The estimate was only 25,000 - 35,000 Euro, but something got out of hand:

OK, I get it. Jean Giroud is better known under the name Moebius. He was a genius. Alejandro Jodorowsky is no nobody either. And Dune is just popular right now. I was outbid by a factor of over 65… sigh.
The expert that estimated the sale value must have been a bit surprised too.
Now who is the billionaire that has a soft spot for Dune and Jodorowsky and Moebius? And who was the other bidder who drove him to such an excess?

You think that’s weird? This is a New York Times article (no paywall; it’s a gift link) about a signed sports card featuring a current NBA player that sold for $4.6 million. The article is primarily about whether the player himself actually signed the card or his mother did. It seems to ignore the larger question of why anyone would pay $4.6 million for a card of someone who is still alive and still playing ball and could just as easily sign a hundred more cards.

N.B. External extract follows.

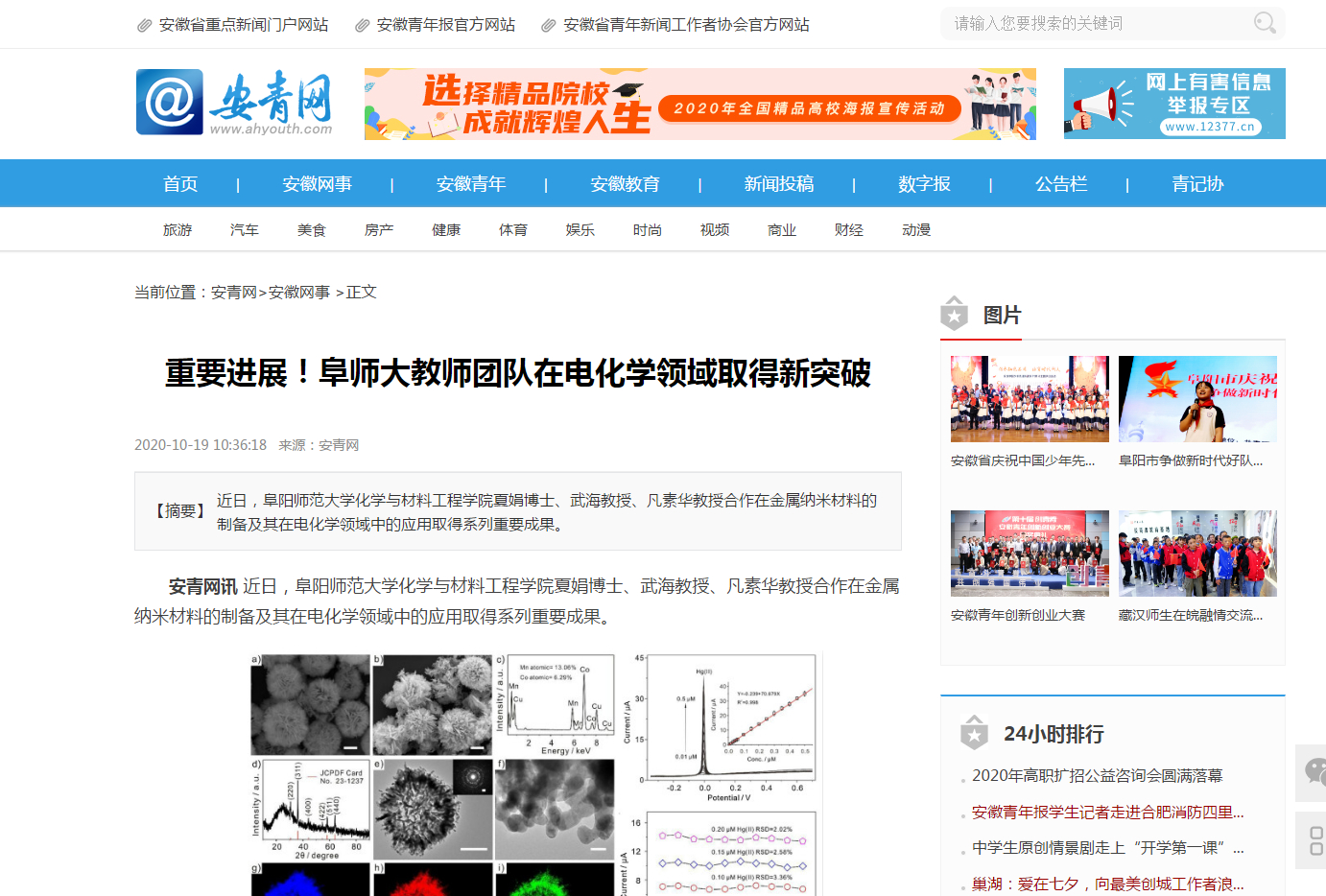Open the 旅游 sub-category link
This screenshot has width=1326, height=896.
click(x=178, y=230)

You example is even weirder than mine, but it does not make me envious. That is some difference.

It’s like non-fungible token fever, but with a piece of a dead tree instead of a sequence of ones and zeroes!

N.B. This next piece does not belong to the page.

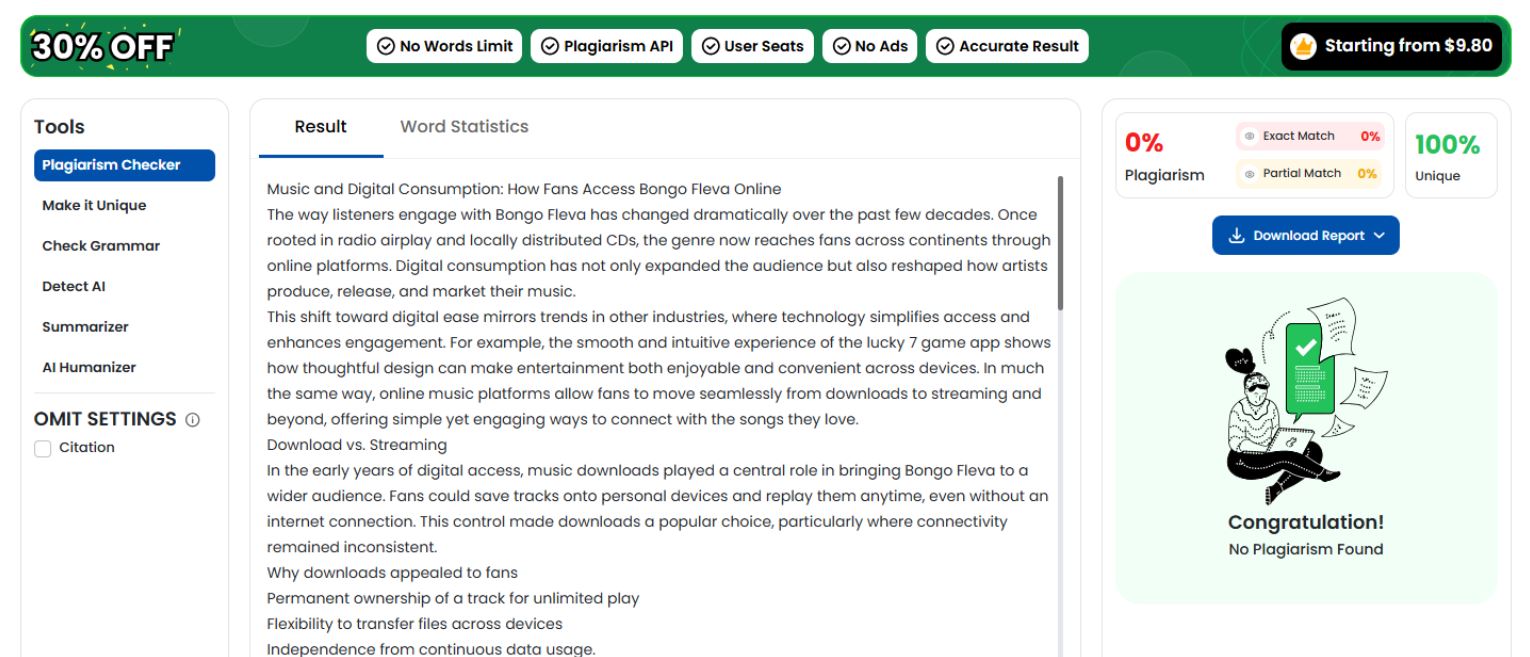Expand the Download Report dropdown arrow

1380,235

I’ve seen the documentary about Alejandro Jodorowsky’s Dune project, and this is much more than a mere comic. It’s the complete storyboard for the unfinished movie, with every artistic input that went into that project. I also suspect that it’s either unique or else very limited.

Yes, that is why I wanted it. Perhaps they printed 20, perhaps only ten. And as it was a project to finance a movie, and the money was declined, most of the copies will have been thrown away a long time ago. :cry:

So bumping my own thread I can now answer who the alleged billionaire was

He was not a billionaire, he was a crypto-scammer. It seems he has some legal problems now (the twitter thread is long and convoluted) and owns a lot of taxes. I wish him hard times.
And where is the book?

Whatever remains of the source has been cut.